• [Work item] Give the number of lines in the data that contain the word "arrow"; no other text is needed.

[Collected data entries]
__________
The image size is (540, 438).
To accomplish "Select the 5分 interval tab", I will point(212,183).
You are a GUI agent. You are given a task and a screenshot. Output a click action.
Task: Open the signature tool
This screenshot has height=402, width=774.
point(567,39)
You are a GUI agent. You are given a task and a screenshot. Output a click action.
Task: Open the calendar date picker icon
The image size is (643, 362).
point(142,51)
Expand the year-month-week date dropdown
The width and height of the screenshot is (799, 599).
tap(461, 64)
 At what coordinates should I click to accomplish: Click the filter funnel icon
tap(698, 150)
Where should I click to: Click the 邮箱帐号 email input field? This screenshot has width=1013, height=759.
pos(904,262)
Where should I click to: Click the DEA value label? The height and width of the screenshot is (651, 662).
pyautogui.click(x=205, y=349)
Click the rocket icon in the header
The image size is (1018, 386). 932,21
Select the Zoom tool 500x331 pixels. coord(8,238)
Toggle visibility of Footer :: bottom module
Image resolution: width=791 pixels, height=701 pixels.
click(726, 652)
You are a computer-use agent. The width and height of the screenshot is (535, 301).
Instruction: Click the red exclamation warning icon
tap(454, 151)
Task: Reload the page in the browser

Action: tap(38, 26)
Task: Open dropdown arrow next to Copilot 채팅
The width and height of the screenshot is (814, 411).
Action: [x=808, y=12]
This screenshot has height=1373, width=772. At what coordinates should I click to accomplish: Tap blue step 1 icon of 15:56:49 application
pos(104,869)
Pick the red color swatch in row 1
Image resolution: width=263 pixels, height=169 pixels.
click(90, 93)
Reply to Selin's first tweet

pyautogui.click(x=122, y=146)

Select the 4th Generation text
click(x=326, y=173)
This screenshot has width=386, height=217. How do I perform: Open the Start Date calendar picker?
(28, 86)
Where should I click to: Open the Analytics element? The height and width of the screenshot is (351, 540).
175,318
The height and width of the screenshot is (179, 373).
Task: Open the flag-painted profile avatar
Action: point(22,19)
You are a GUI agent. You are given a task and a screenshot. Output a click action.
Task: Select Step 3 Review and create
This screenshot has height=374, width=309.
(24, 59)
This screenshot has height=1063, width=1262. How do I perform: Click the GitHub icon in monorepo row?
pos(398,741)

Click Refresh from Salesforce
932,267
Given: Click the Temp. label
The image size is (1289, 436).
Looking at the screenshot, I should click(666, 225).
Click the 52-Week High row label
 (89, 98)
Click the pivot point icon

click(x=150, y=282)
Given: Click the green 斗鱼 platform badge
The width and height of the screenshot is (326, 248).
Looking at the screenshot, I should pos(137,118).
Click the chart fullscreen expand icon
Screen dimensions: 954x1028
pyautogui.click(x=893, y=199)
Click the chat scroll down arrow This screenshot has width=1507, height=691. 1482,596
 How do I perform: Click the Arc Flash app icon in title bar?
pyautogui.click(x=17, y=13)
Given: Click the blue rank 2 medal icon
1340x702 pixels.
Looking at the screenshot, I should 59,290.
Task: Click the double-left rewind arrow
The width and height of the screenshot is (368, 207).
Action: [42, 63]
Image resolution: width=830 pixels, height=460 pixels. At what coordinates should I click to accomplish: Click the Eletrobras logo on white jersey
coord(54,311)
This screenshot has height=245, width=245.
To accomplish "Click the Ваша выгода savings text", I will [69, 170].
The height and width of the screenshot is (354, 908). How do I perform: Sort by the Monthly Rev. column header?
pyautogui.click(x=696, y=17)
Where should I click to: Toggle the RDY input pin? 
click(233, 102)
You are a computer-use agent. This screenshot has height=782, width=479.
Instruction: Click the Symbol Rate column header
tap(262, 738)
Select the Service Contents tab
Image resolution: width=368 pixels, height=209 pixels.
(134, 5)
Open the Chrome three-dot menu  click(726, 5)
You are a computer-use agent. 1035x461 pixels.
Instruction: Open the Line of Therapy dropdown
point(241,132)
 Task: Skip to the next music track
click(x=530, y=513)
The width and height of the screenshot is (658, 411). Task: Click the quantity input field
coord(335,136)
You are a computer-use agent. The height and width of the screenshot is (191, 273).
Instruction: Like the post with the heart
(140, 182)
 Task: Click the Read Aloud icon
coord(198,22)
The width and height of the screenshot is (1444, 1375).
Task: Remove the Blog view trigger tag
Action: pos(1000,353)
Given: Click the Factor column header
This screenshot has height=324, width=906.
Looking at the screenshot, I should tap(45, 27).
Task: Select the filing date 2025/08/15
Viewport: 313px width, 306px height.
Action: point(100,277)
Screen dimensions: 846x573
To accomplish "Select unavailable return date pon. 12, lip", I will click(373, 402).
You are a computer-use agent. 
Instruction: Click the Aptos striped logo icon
__________
• [Expected answer] 3